Her canine characters are archetypal. Badger (who is now twelve and accompanied Harry and Chris on this book tour) is the wise old man, the Dumbledore of dogs.
Taya is a poet. Sport, a chicken-chomping hunter. Nahanni, a princess:
“Nahanni was a very pretty girl—snow white with a long pink nose that she kept quite firmly in the air. She was a purebred, she immediately had me know—a designer white Husky born in the Arctic. She really could not be expected to associate with anyone of lesser ilk.”

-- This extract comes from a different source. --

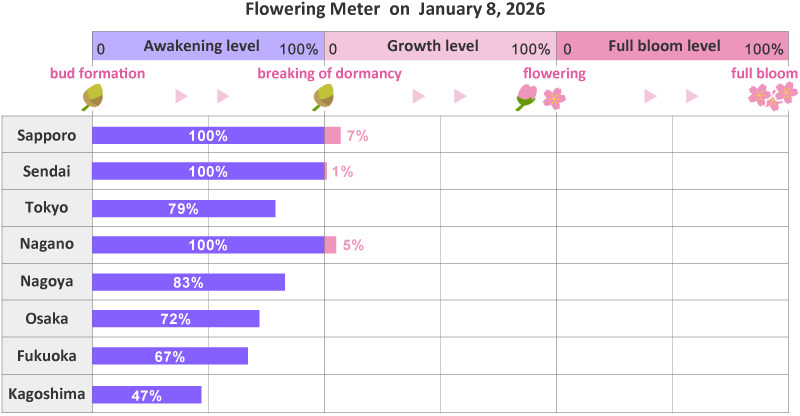Click Sapporo's pink 7% growth bar
Viewport: 800px width, 416px height.
[x=332, y=135]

The book is sweet, charming, poetic, and practical, told in the viewpoints of many dogs who’ve lived with Chris, some for briefer times than others. There are moments of tears, terror, and laughter. For example, Taya, a bearish husky, leaves an eccentric smoking spinster who trains packs of sled-dogs in the Arctic, to join Chris and Sport when Lonesome must retire. (Chris always keeps a pair of dogs, sews them large backpacks, and trains them to carry her hiking supplies.) They arrive at the cabin by floatplane and will winter there alone for three months, occasionally hiking through the snowy mountainous terrain. Taya seems poetic in these moments: “Our enormously elongated shadows stretched smoke-blue in front of us on the pinkish ice. Our legs were like enormous trees tapering to a vast distance; our heads were no bigger than pieces of dog kibble.”

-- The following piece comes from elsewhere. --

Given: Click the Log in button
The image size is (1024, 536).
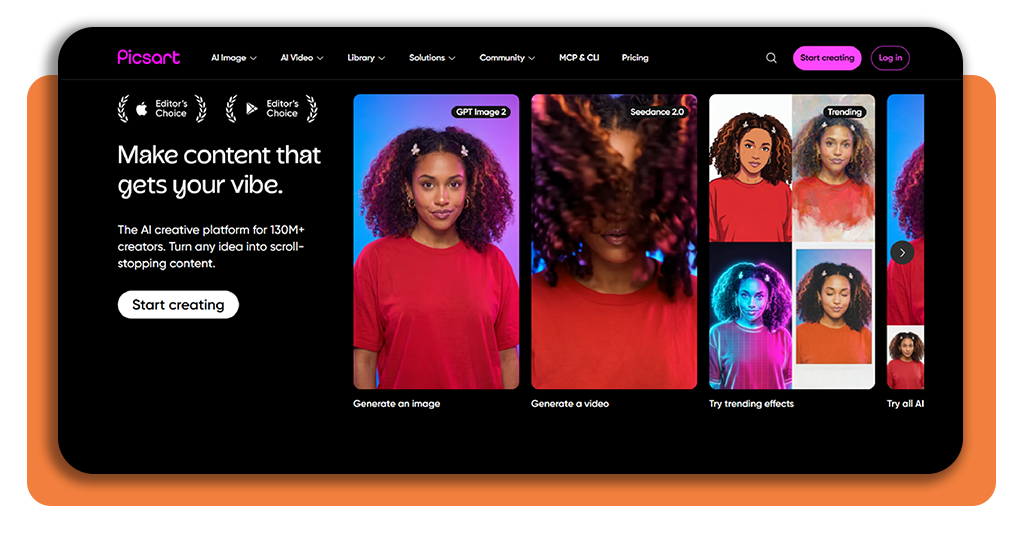Looking at the screenshot, I should (x=890, y=58).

Chris jokes that there will be special guests this evening, but not until the end of the show. “When they come in, everyone stops listening to me.” And, this is exactly what happens when the door opens. Harry walks calmly down the centre aisle through the tangle of outstretched hands; while, Badger collapses on the floor to have his belly rubbed.
In this historic moment, when there seems to be no place unknown to man, Chris Czajkowski and her canine pack, explore a barren and beautiful world, threatened only by the forces of nature. Fire is the worst threat. Prompted by lightning strikes and weather change, summer fires have threatened her cabins since 2004.

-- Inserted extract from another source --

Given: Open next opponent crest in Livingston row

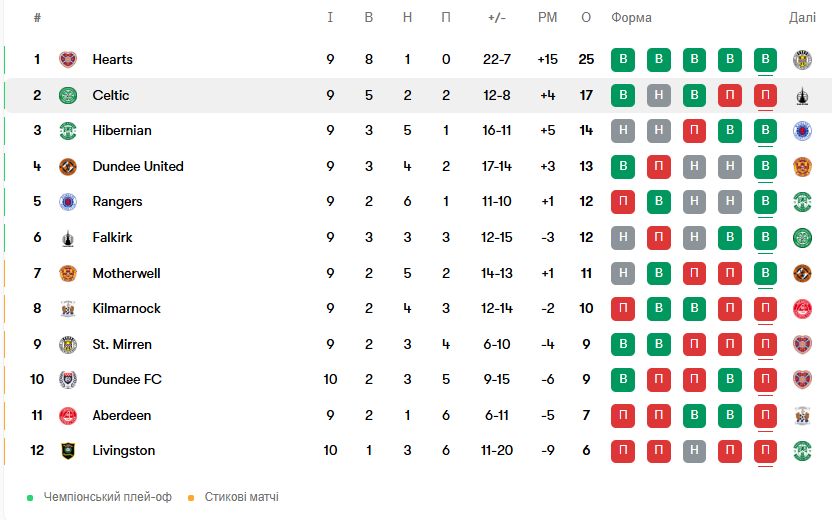Looking at the screenshot, I should pos(801,450).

I will admit, Chris is one of my heroes. She built her cabins. “It was the only way to get what I wanted,” she says. And, because she suffers with food sensitivities, she grows her own food. “You can’t get organic food there.” She shops in bulk two or three times a year; the first item on her list being dog kibble. How did she manage to build cabins, raise dogs, run an eco-tourism business, and become a published author? The answer is in her books.
Harry is a charming book. Chris has included a hand drawn map (she loves to sketch), several black and white photographs (she is a wonderful photographer), and a canine timeline that reflects the building of her six cabins in the West Chilcotin. Chris’s life is not measured by clocks or jobs; her moments sync with nature and survival.
Visit her website: http://www.wildernessdweller.ca/
Harbour Publishing , 2017
A beautiful post by Damh (Dave) the Bard. Be sure to listen to Arthur Hinds poem, “I go to the Church of Trees”.
I have not been posting this month. That’s because my mind is crammed with other things. Like writing–which is what we authors live for. When the characters are talking, the settings appearing, and the words flowing, we are in love. And that euphoria fuels us. If we don’t let ourselves get distracted by ordinary life.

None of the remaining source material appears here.